Thomas Babe (March 13, 1941 – December 6, 2000) was an American playwright, "one of Joseph Papp's most prolific resident playwrights at the New York Shakespeare Festival," with seven of his plays premiered at the Public Theatre. His work during the mid-1970s and through the 1980s explored many elements of American history and cultural mythology. He was fascinated by the concept of the traditional hero figure - and the reality behind it.

Early life and education[edit]

Thomas Babe was born in 1941 in Buffalo, New York, the son of Thomas James and Ruth Ina (née Lossie) Babe. He had two sisters, Mimi and Karen.[1] Although he started writing at a young age, Bab did not go into theater until after earning other degrees at Harvard University, where he was Phi Beta Kappa; Cambridge, and Yale University Law School.[1]

Career[edit]

Babe's works were regularly produced in New York City by Joseph Papp's Public Theater, as well as regional theaters across the country. As noted below, seven of his plays were premiered at the Public Theater, where Babe was a resident playwright.[1] His first major success there was Kid Champion (1975), starring Christopher Walken as a former rock star.[1]

In addition to exploring the concept of hero and its mythology, Babe often featured strained family relationships, specifically focusing on fathers and daughters, love and individual rights. These themes come together in Babe's 1977 play, A Prayer for My Daughter, starring Alan Rosenberg and Laurence Luckinbill, and directed by Robert Allan Ackerman. It was described as a "close-quartered, deeply psychological interrogation in a police station", that was "strange and compelling", and "unsuspectingly, delivers swift body punches."[1]
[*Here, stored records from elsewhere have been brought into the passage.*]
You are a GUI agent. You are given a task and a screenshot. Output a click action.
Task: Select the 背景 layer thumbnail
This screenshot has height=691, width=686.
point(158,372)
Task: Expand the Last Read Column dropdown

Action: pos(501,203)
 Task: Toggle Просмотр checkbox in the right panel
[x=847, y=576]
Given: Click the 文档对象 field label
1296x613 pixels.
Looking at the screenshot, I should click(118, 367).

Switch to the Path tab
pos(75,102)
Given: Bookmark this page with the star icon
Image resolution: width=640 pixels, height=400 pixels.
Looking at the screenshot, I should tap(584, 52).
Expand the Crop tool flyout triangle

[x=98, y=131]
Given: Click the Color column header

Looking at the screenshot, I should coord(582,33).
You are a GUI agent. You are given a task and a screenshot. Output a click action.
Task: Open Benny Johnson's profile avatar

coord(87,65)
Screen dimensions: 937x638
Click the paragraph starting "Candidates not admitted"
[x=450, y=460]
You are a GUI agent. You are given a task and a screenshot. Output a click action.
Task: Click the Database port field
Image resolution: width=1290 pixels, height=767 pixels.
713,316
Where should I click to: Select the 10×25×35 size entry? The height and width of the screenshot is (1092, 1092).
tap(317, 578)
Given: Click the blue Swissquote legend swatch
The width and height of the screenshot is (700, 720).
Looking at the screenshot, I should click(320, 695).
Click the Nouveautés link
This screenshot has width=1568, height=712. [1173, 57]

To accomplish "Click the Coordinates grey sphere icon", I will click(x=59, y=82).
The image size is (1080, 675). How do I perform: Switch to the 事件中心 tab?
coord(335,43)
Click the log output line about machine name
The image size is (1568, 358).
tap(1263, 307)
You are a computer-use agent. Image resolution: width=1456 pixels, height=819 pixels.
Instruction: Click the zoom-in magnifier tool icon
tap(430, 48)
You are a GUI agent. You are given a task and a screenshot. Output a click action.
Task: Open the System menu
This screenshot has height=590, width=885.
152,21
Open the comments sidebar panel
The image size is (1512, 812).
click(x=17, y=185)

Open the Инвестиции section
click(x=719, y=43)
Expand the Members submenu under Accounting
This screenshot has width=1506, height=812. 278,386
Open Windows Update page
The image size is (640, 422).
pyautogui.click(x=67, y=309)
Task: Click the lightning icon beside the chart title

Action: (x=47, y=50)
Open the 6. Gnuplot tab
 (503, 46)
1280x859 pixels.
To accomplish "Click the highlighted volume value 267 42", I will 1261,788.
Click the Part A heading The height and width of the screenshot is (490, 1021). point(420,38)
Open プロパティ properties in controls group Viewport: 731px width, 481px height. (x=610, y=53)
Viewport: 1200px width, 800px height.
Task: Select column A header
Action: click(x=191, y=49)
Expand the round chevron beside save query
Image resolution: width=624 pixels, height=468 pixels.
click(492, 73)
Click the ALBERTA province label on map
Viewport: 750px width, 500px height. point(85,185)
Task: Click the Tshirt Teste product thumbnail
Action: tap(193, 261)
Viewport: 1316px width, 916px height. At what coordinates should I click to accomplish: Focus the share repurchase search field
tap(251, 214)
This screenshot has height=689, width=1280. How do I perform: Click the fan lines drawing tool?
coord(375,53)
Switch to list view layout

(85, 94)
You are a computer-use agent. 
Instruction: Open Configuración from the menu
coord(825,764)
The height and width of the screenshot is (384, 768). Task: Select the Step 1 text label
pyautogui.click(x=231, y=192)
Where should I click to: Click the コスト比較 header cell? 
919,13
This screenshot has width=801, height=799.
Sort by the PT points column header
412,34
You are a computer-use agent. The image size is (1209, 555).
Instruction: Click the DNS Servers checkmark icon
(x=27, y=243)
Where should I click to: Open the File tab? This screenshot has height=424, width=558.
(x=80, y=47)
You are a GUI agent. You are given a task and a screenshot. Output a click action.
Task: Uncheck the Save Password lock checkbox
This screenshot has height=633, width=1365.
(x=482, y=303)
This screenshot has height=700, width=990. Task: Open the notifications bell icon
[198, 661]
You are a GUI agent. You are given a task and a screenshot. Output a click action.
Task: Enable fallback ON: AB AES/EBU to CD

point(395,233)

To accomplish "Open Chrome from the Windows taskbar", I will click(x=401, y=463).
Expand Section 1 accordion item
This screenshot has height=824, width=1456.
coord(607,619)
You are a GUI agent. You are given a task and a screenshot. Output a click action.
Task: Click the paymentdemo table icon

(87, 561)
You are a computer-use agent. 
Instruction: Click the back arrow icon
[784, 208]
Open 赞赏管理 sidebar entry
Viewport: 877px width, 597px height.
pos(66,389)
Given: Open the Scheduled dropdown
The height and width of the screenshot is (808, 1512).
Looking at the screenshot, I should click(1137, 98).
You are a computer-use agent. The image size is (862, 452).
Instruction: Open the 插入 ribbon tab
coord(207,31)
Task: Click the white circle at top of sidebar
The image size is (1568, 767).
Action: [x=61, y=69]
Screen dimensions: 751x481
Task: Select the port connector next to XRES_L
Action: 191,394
Papp produced a series of his plays in the 1970s and 1980s, including Rebel Women (about the Civil War), Taken in Marriage with Meryl Streep, Colleen Dewhurst, Kathleen Quinlan, Elizabeth Wilson and Ms. Carter; and Buried Inside Extra, a newspaper drama starring Hal Holbrook and Sandy Dennis.

Planet Fires, premiered in 1985 in Rochester, New York for the opening of Geva Theatre Center's new theatre. It was set at a campground near Rochester, at the end of the American Civil War, dealing "provocatively with American history and with questions of freedom, choice and loyalty."[2] It featured a newly freed slave and a Union deserter, who encounter in spirit (and on stage) major figures of the day, such as Frederick Douglass and Susan B. Anthony. Mel Gussow, theater critic for the New York Times, described it as one of Babe's most striking works since A Prayer for My Daughter.[2]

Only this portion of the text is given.